[Saved data entries]
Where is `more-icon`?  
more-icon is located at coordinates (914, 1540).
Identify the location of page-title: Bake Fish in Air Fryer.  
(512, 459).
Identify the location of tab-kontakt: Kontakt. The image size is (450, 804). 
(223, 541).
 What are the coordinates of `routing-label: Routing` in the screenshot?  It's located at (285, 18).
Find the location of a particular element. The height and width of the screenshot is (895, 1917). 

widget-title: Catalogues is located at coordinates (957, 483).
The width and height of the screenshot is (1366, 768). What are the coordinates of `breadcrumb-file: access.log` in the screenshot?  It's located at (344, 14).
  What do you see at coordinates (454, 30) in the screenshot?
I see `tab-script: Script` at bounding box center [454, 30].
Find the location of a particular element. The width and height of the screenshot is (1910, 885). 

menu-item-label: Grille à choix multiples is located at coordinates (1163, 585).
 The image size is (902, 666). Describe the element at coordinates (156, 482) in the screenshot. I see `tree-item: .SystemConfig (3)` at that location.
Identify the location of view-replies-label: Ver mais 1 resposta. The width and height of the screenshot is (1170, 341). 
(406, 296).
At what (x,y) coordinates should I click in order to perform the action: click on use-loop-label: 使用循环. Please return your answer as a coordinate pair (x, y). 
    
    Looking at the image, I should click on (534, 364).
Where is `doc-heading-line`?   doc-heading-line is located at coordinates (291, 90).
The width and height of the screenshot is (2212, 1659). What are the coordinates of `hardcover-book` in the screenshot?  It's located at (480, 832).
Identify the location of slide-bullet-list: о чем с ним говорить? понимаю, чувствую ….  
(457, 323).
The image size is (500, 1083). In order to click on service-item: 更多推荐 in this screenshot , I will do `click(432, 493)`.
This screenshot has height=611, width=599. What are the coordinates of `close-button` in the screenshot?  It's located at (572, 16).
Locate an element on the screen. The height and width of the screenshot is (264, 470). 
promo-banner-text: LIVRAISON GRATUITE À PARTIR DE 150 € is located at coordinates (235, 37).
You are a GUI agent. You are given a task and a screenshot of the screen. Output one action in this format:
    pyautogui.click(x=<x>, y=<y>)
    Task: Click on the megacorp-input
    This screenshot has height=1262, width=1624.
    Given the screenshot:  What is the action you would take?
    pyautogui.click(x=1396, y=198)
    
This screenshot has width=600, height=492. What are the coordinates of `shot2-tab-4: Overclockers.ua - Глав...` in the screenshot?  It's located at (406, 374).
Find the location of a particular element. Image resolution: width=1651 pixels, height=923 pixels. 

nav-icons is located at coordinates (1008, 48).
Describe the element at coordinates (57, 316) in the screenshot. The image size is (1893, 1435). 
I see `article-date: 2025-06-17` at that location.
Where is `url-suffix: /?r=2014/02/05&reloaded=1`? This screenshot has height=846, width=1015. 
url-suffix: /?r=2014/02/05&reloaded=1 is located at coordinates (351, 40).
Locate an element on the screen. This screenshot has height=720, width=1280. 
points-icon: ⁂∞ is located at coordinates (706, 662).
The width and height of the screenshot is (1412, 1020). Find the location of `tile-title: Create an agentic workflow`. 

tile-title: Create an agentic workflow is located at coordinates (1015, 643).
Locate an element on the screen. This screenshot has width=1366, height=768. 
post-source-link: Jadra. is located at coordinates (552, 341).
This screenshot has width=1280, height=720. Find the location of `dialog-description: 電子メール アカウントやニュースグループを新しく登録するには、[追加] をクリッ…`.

(Job item): State how many lines in the rows above contain the string "should", counting only matches with the same case, and reply with the number alone.

(Finished exercise): 2